PASSAGE FOR REVIEW:
[Start of section]
My Few Thoughts on LLM's Reasoning Ability

People are having debate on this topic on X these days. Some ppl say that LLM can definitely reason because it can help us do math and code on some extent; but some other guys argue that LLM can't reason and they are not designed for it, what they do is just recite in training data.
Frankly speaking, I don't think that the LLMs can't reasoning; in fact, I think there can be three possible ways to help them get this ability:
1. Scaling is all we need: We could literally do nothing to the current LLM, what we need to do is just to continue scaling (compute, data, and model size), and just let the model learn and understand the underlying logic pattern and syntax inside the training data, as the model becoming more and more complex during scaling; then we just wait for the "miracles" to happen, but it won't happened till the end of the possibly exponential scaling curve. Moreover, I actually envision another way of scaling, which is to expand the amount of compute used after training - that is, during inference - to make the model more powerful, which I think seems feasible from my point of view; however, since I am not a real expert, this assumption may be completely wrong, but who knows?
[End of section]
WHAT TO WORK ON:
**A.** Could you duplicate the post on LLM reasoning word for word, from "People are having" to "in training data."?
**B.** Could you write the next part of the post on LLM reasoning, starting right after its last sentence?
The records after this post on LLM reasoning are separate material with no connection to it.

DATASET EXTRACT:
[Start of section]
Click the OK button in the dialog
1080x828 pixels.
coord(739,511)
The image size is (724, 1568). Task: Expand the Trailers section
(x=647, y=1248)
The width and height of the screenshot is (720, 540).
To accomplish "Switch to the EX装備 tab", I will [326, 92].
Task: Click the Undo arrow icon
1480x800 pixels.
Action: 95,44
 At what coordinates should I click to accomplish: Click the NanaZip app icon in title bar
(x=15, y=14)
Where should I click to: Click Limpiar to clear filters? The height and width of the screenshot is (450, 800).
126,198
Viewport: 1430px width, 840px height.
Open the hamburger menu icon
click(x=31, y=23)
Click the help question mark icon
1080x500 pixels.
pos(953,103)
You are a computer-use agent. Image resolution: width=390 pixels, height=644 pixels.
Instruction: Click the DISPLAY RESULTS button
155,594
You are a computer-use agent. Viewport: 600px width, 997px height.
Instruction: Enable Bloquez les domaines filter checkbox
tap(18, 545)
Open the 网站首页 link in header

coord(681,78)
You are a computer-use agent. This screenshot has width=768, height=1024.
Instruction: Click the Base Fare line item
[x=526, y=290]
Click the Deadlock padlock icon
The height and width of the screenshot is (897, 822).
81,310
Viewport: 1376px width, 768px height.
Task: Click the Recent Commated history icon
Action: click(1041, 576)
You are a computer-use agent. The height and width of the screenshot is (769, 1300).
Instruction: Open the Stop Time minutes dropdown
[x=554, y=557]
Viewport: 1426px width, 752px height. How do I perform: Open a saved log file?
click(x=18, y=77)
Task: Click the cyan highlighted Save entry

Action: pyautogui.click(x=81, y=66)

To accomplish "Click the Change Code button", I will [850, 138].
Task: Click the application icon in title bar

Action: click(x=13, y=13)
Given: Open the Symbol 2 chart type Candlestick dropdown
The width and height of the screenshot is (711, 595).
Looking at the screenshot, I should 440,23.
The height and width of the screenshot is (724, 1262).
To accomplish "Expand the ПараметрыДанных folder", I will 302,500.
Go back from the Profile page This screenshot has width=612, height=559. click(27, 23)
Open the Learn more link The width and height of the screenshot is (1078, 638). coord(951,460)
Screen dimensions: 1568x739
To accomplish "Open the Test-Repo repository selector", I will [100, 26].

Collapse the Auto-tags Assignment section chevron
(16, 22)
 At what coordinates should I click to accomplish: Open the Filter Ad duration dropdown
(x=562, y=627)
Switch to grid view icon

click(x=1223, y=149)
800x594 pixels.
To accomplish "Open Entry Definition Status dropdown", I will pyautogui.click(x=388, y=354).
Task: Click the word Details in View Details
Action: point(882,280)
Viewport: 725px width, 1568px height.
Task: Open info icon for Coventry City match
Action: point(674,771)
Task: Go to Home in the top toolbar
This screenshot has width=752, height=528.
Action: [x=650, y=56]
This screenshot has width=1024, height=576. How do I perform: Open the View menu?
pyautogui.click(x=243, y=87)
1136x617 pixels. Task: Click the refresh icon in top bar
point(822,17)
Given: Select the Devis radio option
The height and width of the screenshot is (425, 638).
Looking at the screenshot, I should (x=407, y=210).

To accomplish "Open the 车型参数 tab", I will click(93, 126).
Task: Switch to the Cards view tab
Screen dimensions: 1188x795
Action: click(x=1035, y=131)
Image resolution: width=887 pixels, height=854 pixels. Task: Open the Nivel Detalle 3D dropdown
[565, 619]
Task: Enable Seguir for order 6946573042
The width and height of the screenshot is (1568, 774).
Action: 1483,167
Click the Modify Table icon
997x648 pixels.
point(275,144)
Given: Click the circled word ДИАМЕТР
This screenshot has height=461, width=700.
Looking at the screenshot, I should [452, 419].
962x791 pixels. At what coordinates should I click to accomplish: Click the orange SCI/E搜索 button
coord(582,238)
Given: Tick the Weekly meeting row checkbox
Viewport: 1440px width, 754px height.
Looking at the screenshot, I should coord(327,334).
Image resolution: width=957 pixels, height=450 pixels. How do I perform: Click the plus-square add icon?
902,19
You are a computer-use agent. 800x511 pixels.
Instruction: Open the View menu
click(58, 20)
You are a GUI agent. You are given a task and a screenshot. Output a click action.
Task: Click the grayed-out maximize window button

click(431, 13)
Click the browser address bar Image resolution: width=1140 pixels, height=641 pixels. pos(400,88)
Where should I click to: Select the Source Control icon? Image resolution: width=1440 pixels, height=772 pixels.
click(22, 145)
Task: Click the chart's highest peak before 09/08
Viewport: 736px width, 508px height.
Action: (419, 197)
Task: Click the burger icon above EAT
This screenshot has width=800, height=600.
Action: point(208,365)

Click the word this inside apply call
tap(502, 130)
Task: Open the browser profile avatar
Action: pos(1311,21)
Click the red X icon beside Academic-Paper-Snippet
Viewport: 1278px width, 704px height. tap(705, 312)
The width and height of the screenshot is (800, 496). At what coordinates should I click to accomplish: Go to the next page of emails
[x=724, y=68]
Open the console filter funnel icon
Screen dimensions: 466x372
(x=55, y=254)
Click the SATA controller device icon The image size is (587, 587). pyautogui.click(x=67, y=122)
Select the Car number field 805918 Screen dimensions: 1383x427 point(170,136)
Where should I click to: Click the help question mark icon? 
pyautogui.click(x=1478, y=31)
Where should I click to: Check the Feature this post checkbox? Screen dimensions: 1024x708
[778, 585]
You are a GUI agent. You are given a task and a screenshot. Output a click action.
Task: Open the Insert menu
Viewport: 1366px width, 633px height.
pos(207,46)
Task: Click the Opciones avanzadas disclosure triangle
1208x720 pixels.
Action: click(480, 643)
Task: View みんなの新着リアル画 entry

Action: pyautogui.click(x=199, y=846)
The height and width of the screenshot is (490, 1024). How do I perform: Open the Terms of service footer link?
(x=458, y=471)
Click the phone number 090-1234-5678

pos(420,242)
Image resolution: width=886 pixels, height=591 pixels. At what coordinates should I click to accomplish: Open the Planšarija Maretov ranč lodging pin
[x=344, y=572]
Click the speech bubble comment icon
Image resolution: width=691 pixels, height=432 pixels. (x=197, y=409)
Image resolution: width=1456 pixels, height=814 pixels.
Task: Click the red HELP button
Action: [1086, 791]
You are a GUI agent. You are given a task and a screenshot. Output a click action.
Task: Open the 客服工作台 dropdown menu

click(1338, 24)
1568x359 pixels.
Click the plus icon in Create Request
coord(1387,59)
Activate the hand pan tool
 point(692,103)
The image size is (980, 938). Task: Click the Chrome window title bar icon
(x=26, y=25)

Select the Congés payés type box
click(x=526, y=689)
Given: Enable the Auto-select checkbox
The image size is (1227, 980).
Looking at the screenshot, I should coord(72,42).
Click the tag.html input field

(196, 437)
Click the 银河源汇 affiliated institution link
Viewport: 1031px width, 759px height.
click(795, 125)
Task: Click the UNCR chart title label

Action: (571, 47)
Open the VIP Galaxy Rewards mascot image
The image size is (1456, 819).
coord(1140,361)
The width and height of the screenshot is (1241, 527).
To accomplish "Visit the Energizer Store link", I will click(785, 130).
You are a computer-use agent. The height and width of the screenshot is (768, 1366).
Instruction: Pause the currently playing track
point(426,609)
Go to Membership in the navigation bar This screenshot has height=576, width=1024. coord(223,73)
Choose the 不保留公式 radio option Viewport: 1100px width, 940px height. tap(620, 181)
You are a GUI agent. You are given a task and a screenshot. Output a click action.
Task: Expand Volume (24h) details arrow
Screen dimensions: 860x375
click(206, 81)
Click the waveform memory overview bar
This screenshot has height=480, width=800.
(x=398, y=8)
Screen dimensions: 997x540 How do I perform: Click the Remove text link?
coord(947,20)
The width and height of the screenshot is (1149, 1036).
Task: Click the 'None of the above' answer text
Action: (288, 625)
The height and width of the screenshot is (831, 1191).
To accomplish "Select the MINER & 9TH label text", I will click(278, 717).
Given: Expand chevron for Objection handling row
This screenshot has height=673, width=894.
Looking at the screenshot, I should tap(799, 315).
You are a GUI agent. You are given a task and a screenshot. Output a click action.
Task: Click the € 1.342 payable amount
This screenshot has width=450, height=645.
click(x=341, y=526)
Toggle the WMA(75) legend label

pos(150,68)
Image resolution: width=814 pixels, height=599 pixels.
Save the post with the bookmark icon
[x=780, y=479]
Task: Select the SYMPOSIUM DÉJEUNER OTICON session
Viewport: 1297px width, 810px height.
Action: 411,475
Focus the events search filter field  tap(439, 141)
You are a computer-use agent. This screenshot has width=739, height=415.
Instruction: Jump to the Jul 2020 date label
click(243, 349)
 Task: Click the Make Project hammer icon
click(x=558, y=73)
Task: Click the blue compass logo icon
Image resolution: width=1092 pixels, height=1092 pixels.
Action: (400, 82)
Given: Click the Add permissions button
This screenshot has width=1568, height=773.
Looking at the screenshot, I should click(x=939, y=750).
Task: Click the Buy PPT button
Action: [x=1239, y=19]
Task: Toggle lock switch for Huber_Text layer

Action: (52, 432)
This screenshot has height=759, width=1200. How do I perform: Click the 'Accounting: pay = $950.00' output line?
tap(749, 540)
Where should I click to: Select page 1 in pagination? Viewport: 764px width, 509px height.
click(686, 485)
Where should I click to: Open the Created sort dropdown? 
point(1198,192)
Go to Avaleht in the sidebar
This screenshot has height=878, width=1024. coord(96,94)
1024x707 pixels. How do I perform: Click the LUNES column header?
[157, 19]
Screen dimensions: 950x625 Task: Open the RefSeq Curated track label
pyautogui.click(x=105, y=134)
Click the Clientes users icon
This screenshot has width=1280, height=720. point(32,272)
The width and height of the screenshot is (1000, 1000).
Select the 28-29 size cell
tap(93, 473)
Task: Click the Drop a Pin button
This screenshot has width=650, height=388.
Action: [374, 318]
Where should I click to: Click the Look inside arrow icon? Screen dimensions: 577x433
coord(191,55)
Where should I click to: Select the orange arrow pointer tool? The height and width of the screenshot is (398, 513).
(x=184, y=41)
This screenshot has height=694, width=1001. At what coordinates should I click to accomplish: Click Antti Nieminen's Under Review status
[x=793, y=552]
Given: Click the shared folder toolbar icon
[End of section]
ANSWER SECTION:
**A.**
People are having debate on this topic on X these days. Some ppl say that LLM can definitely reason because it can help us do math and code on some extent; but some other guys argue that LLM can't reason and they are not designed for it, what they do is just recite in training data.

**B.**
2. Human's thinking pattern is all we need: We could try to apply the System 1 and 2 thinking to the current LLM: System 1 thinks fast and intuitively, best for quick decision, similar to the current LLMs; while System 2 thinks slowly and deliberately, which can be the perfect system for LLMs to solve all those kind of complex and reasoning-required tasks. For us, more precise thinking can yield better and deeper results, I would think that same would apply to LLMs.
3. Tree search is all we need: We could implement the tree search into the current LLM, and we have seen deepseek-prover-v1.5 succeeded with MCTS and AlphaProof-2 succeeded with hybrid approach with tree search usage; both of these achieve great results, which means it is effective for model's complex problem solving ability. (since I'm not quite familiar with this, I really recommend "The Bitter-er Lesson" by Aidan Mclau, it can be really helpful to get the importance and potential of tree search!)